Record extracts —
---
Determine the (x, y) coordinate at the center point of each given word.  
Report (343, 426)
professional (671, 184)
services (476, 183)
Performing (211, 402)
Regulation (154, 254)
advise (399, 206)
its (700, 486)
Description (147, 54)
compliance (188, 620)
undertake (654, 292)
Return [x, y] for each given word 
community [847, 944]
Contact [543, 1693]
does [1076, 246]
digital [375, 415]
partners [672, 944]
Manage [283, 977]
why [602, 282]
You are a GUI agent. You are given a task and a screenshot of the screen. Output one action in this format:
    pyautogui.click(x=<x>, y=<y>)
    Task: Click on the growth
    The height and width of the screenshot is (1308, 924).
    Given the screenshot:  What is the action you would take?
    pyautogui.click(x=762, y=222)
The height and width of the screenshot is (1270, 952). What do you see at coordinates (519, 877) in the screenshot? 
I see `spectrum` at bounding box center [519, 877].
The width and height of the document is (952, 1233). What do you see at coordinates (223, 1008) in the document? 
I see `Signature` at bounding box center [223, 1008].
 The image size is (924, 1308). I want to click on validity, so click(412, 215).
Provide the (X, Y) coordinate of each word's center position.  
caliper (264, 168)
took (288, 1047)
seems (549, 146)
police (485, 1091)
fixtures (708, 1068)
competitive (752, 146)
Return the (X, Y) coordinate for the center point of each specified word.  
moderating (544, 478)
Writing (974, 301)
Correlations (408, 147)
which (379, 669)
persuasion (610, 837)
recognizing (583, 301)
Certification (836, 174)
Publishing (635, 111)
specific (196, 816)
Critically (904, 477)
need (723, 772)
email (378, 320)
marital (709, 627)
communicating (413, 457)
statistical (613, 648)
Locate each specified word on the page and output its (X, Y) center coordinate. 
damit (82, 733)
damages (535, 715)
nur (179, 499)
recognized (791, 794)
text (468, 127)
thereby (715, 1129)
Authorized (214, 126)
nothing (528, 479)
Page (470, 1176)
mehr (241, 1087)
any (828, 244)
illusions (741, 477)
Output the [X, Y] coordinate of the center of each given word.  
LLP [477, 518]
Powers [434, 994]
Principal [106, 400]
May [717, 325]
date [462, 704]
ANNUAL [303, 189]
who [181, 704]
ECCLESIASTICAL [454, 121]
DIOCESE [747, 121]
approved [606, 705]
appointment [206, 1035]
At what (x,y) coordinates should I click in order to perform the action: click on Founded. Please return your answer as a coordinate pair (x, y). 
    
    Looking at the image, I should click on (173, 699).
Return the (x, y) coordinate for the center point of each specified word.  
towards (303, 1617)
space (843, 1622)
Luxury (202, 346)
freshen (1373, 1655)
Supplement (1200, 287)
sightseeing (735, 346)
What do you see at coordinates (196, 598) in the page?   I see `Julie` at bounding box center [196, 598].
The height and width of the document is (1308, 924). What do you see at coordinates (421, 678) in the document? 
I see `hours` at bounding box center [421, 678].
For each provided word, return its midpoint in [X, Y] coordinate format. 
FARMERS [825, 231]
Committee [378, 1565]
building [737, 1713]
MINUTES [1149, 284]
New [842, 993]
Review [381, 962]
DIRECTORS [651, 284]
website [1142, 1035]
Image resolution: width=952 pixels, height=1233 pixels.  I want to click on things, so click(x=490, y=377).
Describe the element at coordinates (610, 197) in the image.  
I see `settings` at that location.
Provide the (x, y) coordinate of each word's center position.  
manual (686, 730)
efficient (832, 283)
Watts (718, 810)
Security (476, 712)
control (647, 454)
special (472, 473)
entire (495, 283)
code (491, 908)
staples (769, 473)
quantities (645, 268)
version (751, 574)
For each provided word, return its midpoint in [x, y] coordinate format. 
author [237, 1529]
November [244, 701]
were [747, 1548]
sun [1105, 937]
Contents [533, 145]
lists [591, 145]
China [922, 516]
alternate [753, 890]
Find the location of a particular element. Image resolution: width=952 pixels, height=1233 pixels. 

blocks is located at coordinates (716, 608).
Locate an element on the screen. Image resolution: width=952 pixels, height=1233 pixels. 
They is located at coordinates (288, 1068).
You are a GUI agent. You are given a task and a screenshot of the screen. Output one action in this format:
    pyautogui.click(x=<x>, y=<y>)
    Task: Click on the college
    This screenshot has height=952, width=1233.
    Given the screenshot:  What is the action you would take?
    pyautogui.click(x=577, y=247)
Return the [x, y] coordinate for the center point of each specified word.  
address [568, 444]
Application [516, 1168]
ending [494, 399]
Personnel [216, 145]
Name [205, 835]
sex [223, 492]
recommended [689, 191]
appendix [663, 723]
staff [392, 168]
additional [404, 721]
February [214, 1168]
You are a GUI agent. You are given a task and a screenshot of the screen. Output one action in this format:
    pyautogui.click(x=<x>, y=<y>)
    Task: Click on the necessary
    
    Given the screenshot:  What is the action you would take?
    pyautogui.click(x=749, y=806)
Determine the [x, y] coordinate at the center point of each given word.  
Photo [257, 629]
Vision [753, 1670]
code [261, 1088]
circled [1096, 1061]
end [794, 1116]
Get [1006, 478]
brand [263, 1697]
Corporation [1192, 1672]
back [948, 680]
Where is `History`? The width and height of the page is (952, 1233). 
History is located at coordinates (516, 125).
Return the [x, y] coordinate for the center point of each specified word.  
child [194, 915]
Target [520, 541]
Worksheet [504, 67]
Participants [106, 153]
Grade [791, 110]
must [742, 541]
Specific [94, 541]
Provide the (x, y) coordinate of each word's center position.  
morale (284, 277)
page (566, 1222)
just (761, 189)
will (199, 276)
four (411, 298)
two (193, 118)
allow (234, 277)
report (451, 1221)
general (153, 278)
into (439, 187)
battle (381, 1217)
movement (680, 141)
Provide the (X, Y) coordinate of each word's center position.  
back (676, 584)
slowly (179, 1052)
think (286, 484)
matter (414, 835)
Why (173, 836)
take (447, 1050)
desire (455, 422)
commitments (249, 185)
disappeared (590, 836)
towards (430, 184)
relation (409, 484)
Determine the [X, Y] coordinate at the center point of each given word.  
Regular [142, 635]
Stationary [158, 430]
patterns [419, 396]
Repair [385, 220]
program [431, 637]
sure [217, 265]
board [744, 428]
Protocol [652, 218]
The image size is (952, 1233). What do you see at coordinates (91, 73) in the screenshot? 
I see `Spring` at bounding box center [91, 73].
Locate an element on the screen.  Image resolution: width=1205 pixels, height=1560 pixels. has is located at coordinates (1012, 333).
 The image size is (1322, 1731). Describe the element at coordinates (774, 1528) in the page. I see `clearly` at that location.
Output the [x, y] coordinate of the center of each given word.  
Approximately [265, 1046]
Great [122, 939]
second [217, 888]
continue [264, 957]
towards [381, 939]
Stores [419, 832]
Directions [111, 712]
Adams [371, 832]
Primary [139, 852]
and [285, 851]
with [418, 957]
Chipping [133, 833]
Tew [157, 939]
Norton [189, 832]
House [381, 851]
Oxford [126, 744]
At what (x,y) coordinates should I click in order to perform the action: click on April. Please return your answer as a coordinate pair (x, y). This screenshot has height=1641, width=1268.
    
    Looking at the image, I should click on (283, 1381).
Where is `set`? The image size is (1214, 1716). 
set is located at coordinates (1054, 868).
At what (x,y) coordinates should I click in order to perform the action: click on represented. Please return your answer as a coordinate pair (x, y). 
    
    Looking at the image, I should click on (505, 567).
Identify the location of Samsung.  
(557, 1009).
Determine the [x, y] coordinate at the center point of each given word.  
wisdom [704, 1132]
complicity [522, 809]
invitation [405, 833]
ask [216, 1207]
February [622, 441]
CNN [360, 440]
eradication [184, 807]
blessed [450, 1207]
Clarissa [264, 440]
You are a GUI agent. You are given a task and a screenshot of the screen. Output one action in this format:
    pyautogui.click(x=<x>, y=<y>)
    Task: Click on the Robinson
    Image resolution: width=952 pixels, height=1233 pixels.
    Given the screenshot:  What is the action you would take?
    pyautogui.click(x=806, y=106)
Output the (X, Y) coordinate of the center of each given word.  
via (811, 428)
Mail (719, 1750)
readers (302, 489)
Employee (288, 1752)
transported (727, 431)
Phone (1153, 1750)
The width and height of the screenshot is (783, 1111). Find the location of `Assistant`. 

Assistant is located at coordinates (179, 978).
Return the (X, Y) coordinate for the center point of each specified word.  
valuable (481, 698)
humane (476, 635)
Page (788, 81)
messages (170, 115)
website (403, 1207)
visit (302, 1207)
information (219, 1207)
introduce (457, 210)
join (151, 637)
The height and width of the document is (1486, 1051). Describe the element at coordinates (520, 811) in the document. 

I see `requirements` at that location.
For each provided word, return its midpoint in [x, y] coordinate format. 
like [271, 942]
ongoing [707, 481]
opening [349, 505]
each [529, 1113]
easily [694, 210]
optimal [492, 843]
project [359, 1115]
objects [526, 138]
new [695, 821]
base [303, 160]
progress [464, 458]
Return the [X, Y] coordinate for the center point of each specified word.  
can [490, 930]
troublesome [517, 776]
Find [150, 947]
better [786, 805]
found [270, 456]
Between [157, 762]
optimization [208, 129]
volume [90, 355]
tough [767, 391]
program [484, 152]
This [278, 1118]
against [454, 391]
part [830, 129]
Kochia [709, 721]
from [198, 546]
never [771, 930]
---
Written request — Recast the lines of the entries from the one containing "Contact [543, 1693]" through the one containing "center [519, 877]." as a Markdown table with a Row column for the row number and a Line column for the line itself, leaving out blank lines.

The result —
| Row | Line |
|---|---|
| 1 | Contact [543, 1693] |
| 2 | does [1076, 246] |
| 3 | digital [375, 415] |
| 4 | partners [672, 944] |
| 5 | Manage [283, 977] |
| 6 | why [602, 282] |
| 7 | You are a GUI agent. You are given a task and a screenshot of the screen. Output one action in this format: |
| 8 |     pyautogui.click(x=<x>, y=<y>) |
| 9 |     Task: Click on the growth |
| 10 |     The height and width of the screenshot is (1308, 924). |
| 11 |     Given the screenshot:  What is the action you would take? |
| 12 |     pyautogui.click(x=762, y=222) |
| 13 | The height and width of the screenshot is (1270, 952). What do you see at coordinates (519, 877) in the screenshot?  |
| 14 | I see `spectrum` at bounding box center [519, 877]. |